We only started to worry when it got to 5pm and he said he'd be back the next day, which was pretty unheard of. He'd not spoken to us other than pleasantries, not asked any questions, etc. When he did the same at the end of the second day, we started to worry! The partner asked a couple of us who'd been involved with the books to stay behind after work, and we spent a couple of hours reviewing the files, tax returns, yearly accounts, etc and none of us could spot anything to explain why the VAT man was going to take at least 3 days on the review!
After 5 days, he said he'd finished. Refused to talk to us about what he had or hadn't found. Just said he'd be in touch.
It all went "legal" from then on. Client ended up being sent to prison for tax evasion.
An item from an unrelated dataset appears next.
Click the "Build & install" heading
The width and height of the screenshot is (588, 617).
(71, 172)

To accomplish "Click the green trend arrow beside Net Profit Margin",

It turned out he'd not just been siphoning off some sales into a different till - he'd have got away with just paying the tax and a fine if he'd done that! What he was doing to make the percentages look right, was also buying stock from different wholesalers and not putting the costs through either (to much cost without sales incomes would bring margins down to arouse suspicion). So, HMRC (Or HMCE/IR as it was then) prosecuted him for complex tax fraud. They'd discovered what he was doing because the VAT man had done a record check of various wholesalers, taking notes of customers, sales invoices dates and amounts etc., and then going round their "customers" cross check the customer business (shop, cafe, etc) was claiming the same expense and the wholesaler was showing as income - basically cross checking one business to another. When he discovered our client hadn't been claiming costs for purchases from this particular wholesaler - not just one invoice that could have been "forgotten", but literally dozens and dozens of invoices not claimed for, he identified what was going on which is a basically common tax fraud of "two sets of books", not just splitting sales, but two completely different sets of ins and outs to stop margins and percentages looking wrong.
Quite fascinating when you see the lengths some people go to when it comes to tax evasion, benefit fraud, etc. It's FAR more than pocketing a bit of cash or putting some shop sales in a separate till/box.